“This book is to be neither an accusation nor a confession, and least of all an adventure, for death is not an adventure to those who stand face to face with it. It will try simply to tell of a generation of men who, even though they may have escaped the shells, were destroyed by the war.” This is the opening quote to one of the most influential novels ever published, “All Quiet on the Western Front.”
Written by Erich Maria Remarque, a German veteran of World War I, and published in novel form in 1929, “All Quiet on the Western Front” follows Paul Bäumer and his schoolmates as they join the German army shortly after the start of World War I.
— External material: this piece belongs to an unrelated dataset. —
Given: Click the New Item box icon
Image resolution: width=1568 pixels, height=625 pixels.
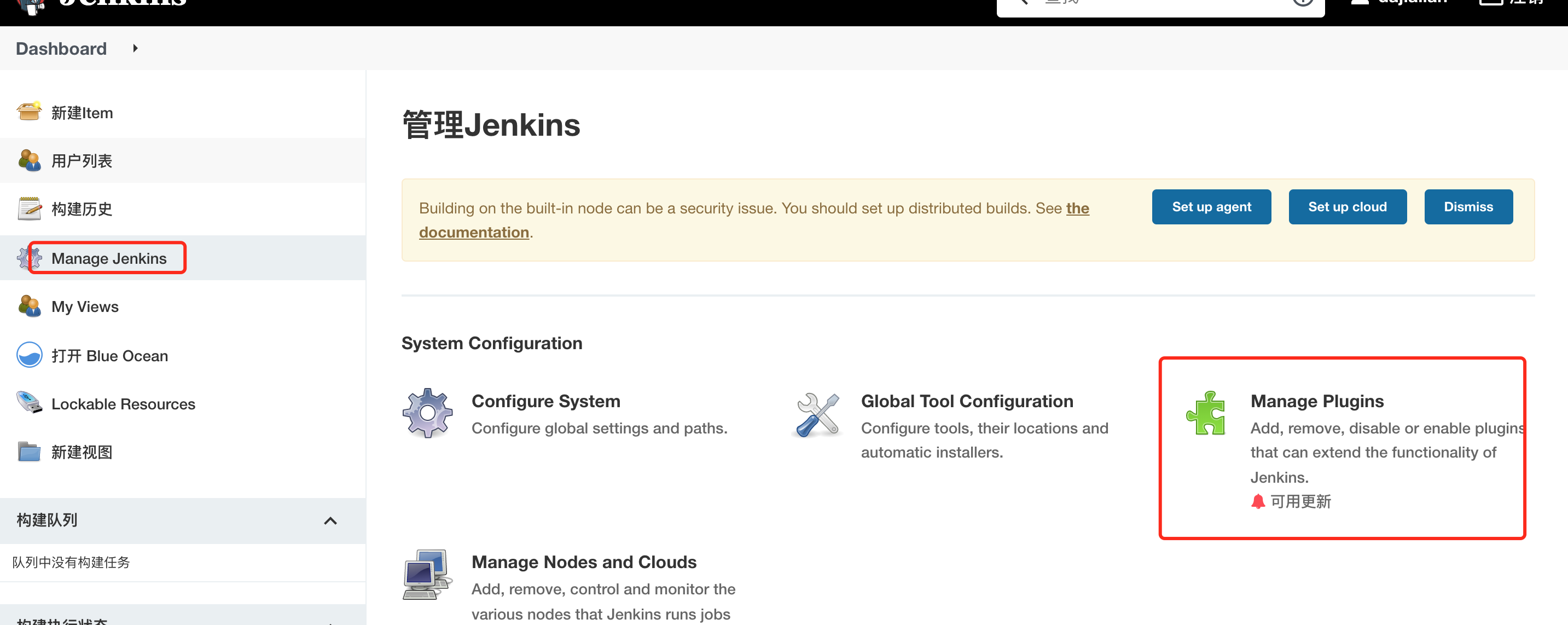Looking at the screenshot, I should tap(28, 112).
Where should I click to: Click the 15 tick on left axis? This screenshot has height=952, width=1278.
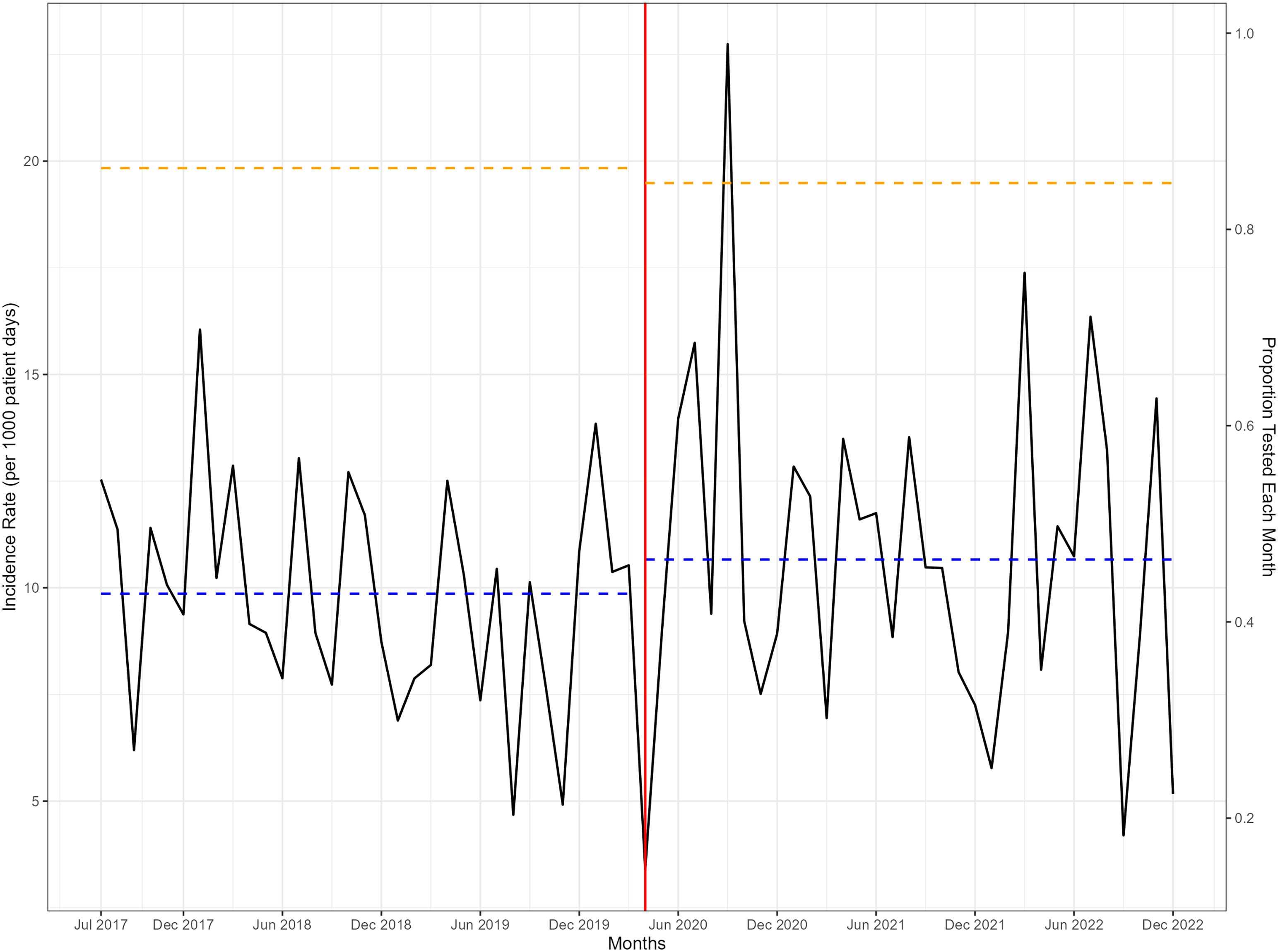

The novel starts off introducing the majority of the characters we’ll follow as they get extra food rations because half of their company didn’t return from battle. Everything begins to spiral downwards after this point and doesn’t stop until the plot crashes down on the very last page.
Published at a time when people were called cowards for not joining the army, “All Quiet on the Western Front” was highly controversial in Germany. The crude humor and scenes where sex is implied also contributes to its controversial status.
This novel and it’s sequel “The Road Back” were banned in Nazi Germany and burned, yet it still managed to sell 2.5 million copies in 22 languages during its first 18 months in print.
The first time I read “All Quiet on the Western Front” was during my fourth and final year of German in high school where I read the English version translated by A. W. Wheen. After finishing the novel in English, I took on the challenge of reading it in German, published under the original title “Im Westen nichts Neues” which literally translates as “In the West nothing New.”
“All Quiet on the Western Front” is a novel that challenges how people think, especially during times of war. The most heart-wrenching scene I’ve ever had the pleasure to read occurs later in the novel when Paul attacks a French soldier in the trenches. As the soldier is slowly dying, Paul tries to help the soldier by giving him water, calling the soldier ‘comrade’. Paul even talks to the soldier about how pointless the war is, how they’re both fighting for what they believe to be right and how they could have been friends if the war never started.
I will not spoil the ending for anyone who hasn’t read it, as it is one of the most powerful endings to a book I’ve ever read and it is bittersweet at best. This is one of two books where I have genuinely cried while reading it and after finishing it.
“All Quiet on the Western Front” is the novel that continues to inspire my own fictitious work in the dystopian-war genre and was the first novel I read in the genre. This novel taught me that war is neither glorious or heroic. War is death, fear, despair and above all else, Hell.
“All Quiet on the Western Front” has been hailed by multiple countries for tackling the subject of war. From Germany, “The Greatest war book that has yet been written” – Redakteur Stohr. From France: “It should be distributed by the millions and read in every school” – Le Monde. From Sweden: “It is a great document. A powerful work of art. All other books about the war become small and insignificant by comparison” – Albert Engstrom, the Swedish Academy in Sondags Nisse.
Everyone needs to read this book at least once. Read it, listen to it on Audiobooks, all I ask is that everyone hear the story of Paul, Tjaden and Katczinsky and their constant struggle to stay alive. “All Quiet on the Western Front” may be fiction, but it’s lessons are not.